After building the training network, it can be run directly or via Model:

epochs = 2

#1) Execute net_with_train
ds_train = create_dataset()

for epoch in range(epochs):
    for d in ds_train.create_dict_iterator():
        result = net_with_train(d["data"], d["label"])

#2) Define Model and run
model = ms.Model(net_with_train)

ds_train = create_dataset()

model.train(epoch=epochs, train_dataset=ds_train)

When training with Model in this scenario, the loss_scale_manager and amp_level do not need to be configured, as the CustomTrainOneStepCell already includes mixed-precision calculation logic.

DynamicLossScaleManager

DynamicLossScaleManager can dynamically change the size of the scale during training, keeping the scale as large as possible without overflow.

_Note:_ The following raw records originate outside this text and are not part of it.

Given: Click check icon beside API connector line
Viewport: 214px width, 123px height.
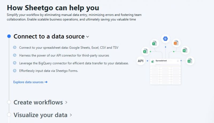Looking at the screenshot, I should [15, 55].
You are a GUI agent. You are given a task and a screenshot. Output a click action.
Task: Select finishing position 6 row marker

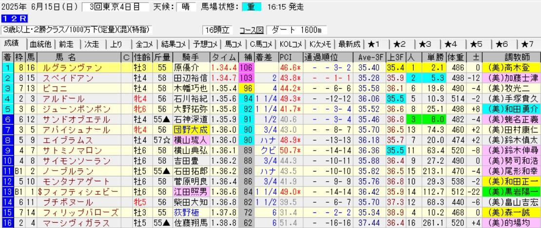[x=7, y=119]
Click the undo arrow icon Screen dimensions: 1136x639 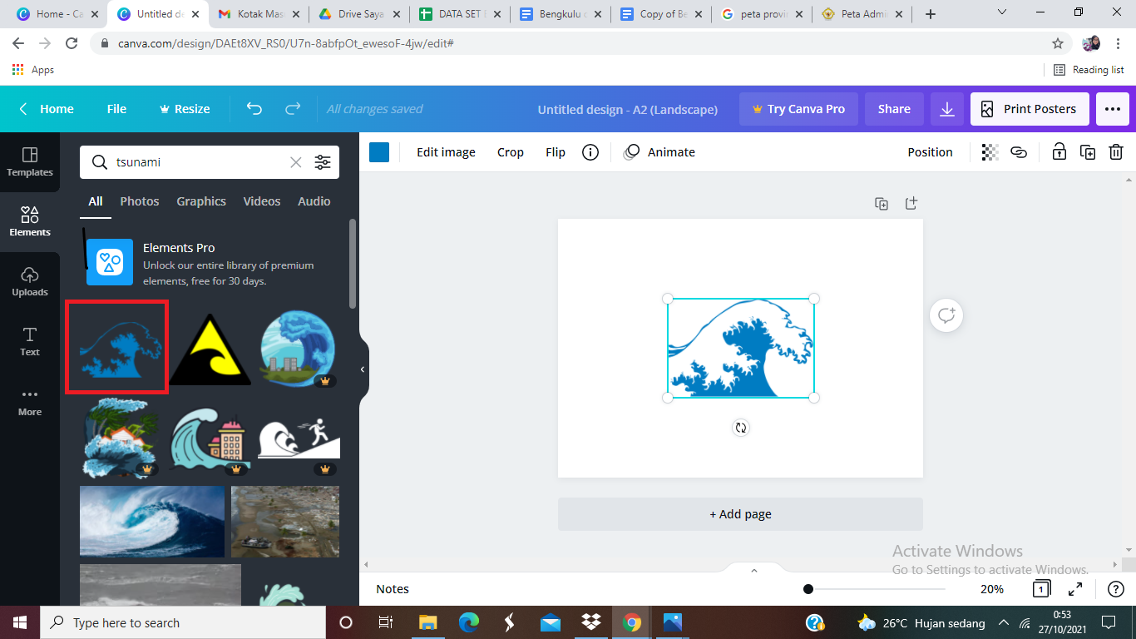(254, 109)
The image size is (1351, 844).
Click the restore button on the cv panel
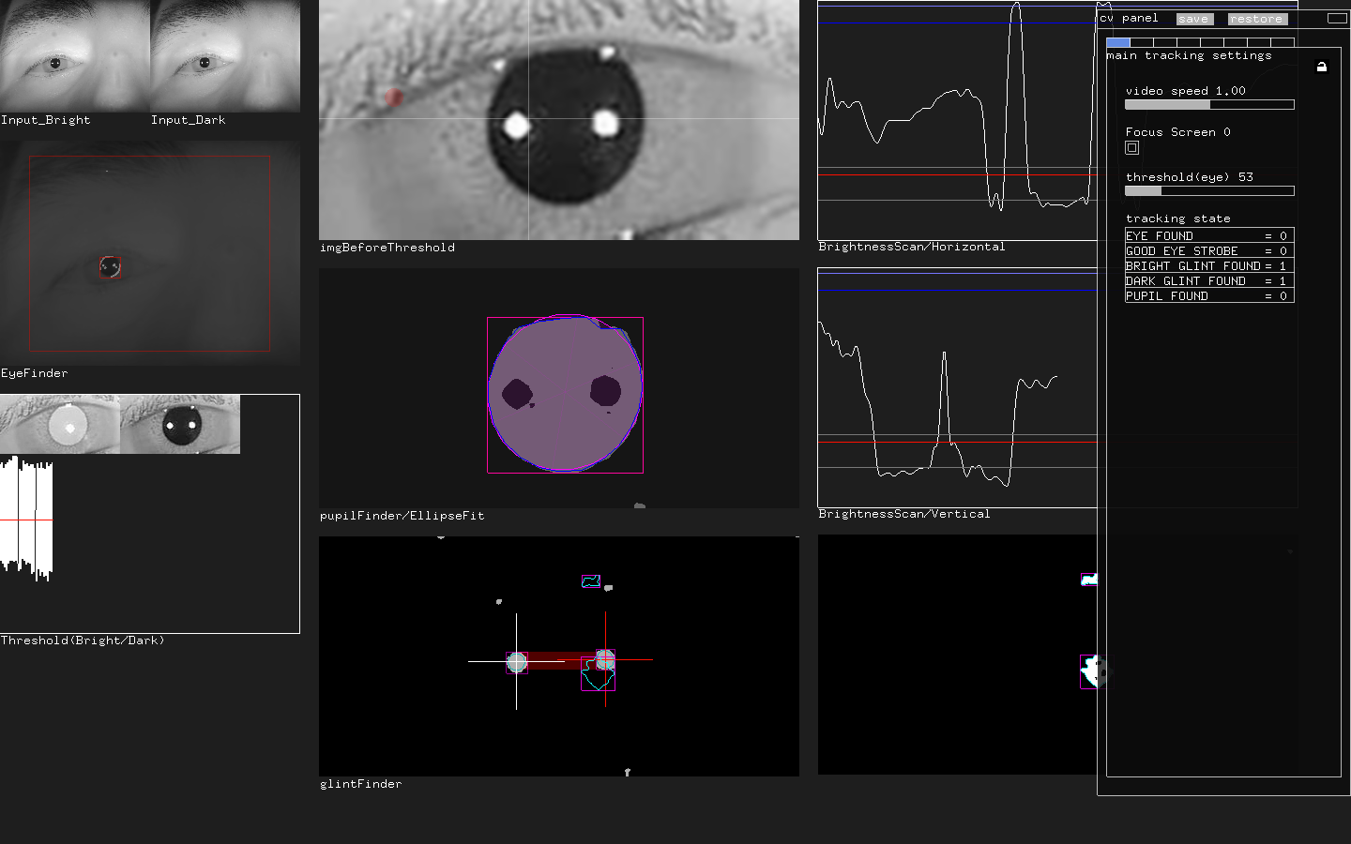pos(1256,18)
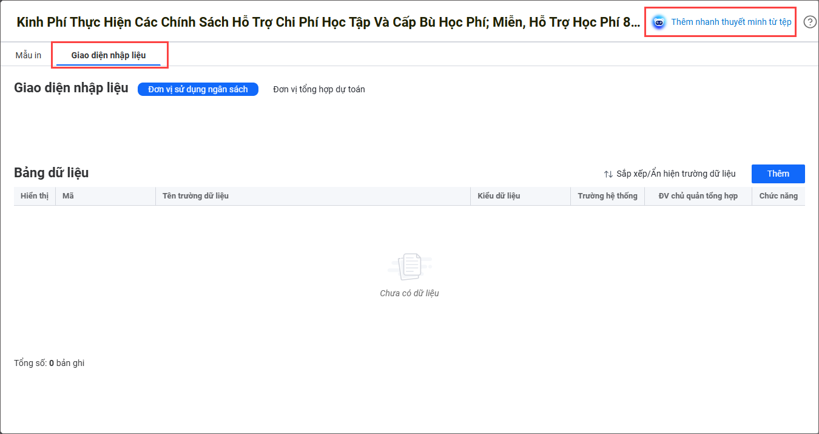Click the Mã column header
This screenshot has height=434, width=819.
tap(68, 196)
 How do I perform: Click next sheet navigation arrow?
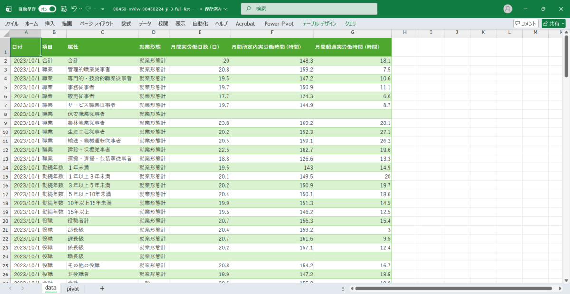tap(22, 288)
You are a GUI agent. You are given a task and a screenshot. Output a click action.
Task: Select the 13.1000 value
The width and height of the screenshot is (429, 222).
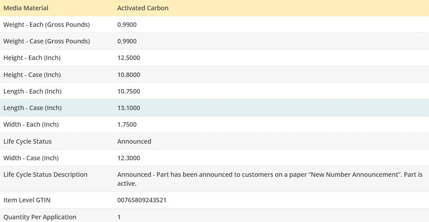pyautogui.click(x=129, y=108)
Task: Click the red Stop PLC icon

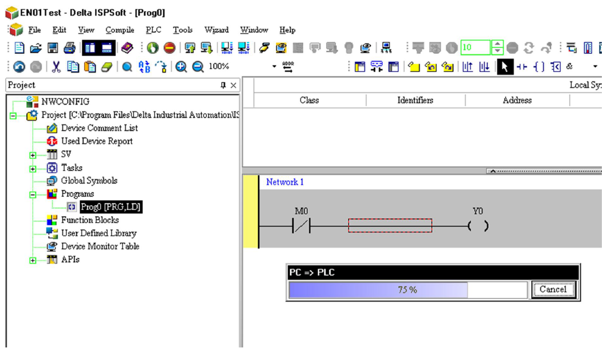Action: (x=170, y=48)
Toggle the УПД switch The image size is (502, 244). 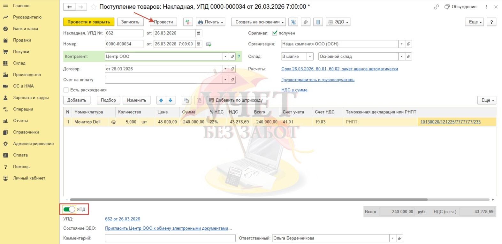point(69,209)
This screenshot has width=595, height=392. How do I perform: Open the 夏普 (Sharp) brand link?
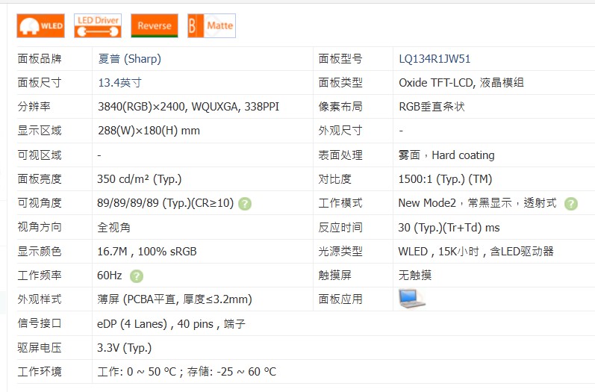[x=129, y=59]
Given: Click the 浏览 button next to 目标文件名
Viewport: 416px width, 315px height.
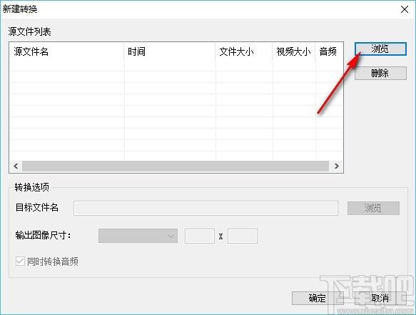Looking at the screenshot, I should (373, 208).
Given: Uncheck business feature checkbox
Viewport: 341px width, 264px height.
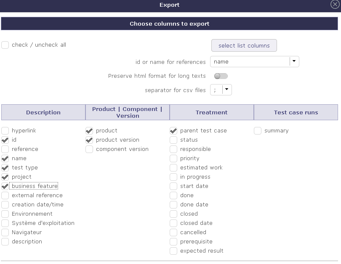Looking at the screenshot, I should pos(5,186).
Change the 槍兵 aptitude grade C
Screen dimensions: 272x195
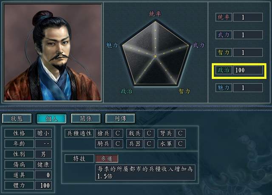[118, 133]
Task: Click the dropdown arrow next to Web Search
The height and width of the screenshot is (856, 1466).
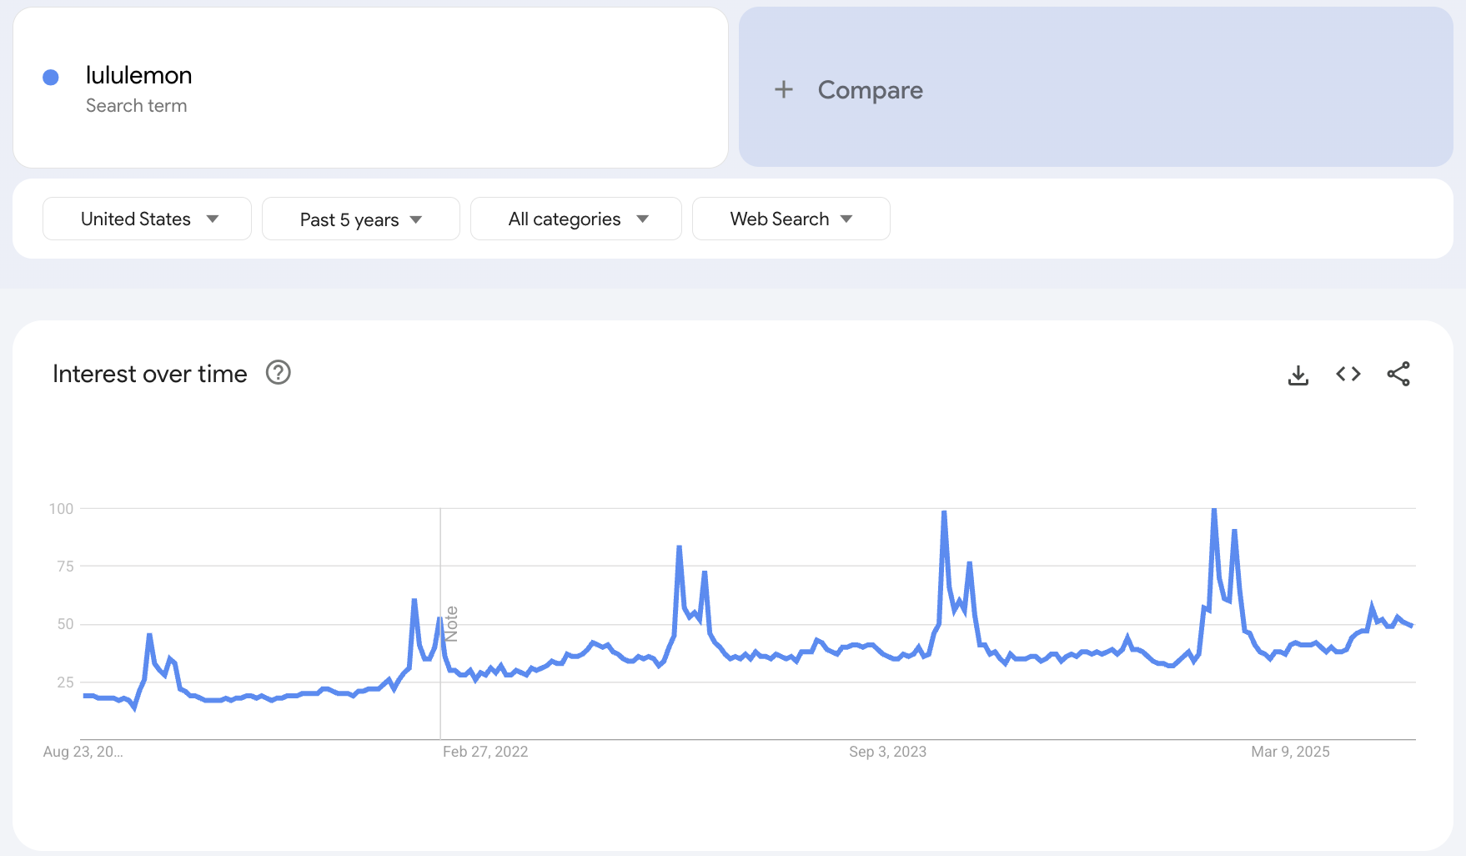Action: coord(846,219)
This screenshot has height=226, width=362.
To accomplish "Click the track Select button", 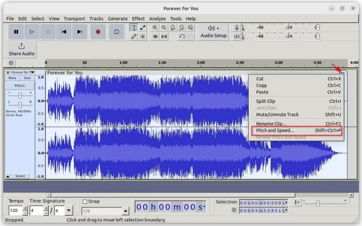I will coord(20,176).
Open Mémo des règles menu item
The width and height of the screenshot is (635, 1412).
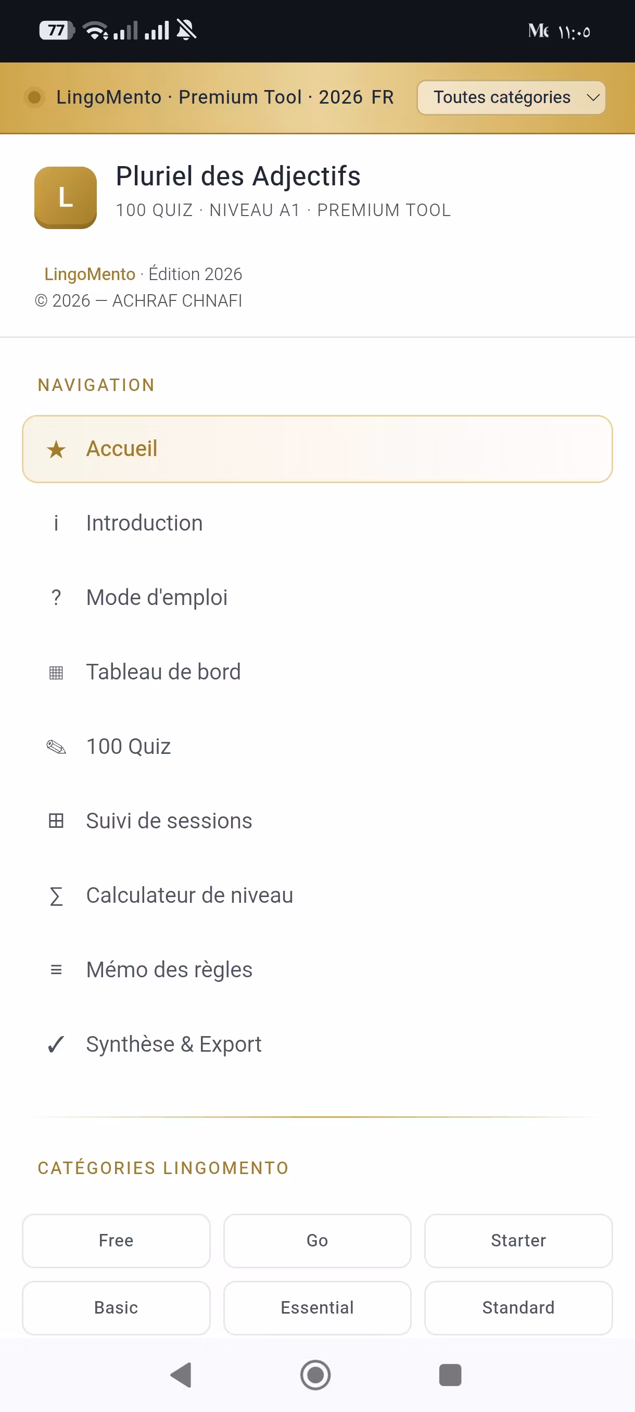[317, 970]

DynamicLossScaleManager first sets scale to an initial value, which is controlled by the input init_loss_scale.

During training, if no overflow occurs, after updating the parameters scale_window times, an attempt is made to expand the value of the scale, and if an overflow occurs, the parameter update is skipped and the value of the scale is reduced, and the scale_factor is to control the number of steps that are expanded or reduced. scale_window controls the maximum number of consecutive update steps when no overflow occurs.

The detailed use is as follows and we only need to define LossScale in FixedLossScaleManager sample. The part code of the optimizer and model changes as the following code:

# Define Loss Scale, optimizer and model
scale_factor = 4
scale_window = 3000
loss_scale_manager = ms.DynamicLossScaleManager(scale_factor, scale_window)
net_opt = nn.Momentum(network.trainable_params(), learning_rate=0.01, momentum=0.9)
model = ms.Model(network, net_loss, net_opt, metrics={"Accuracy": Accuracy()}, amp_level="O0", loss_scale_manager=loss_scale_manager)

The pictures are cited from automatic-mixed-precision.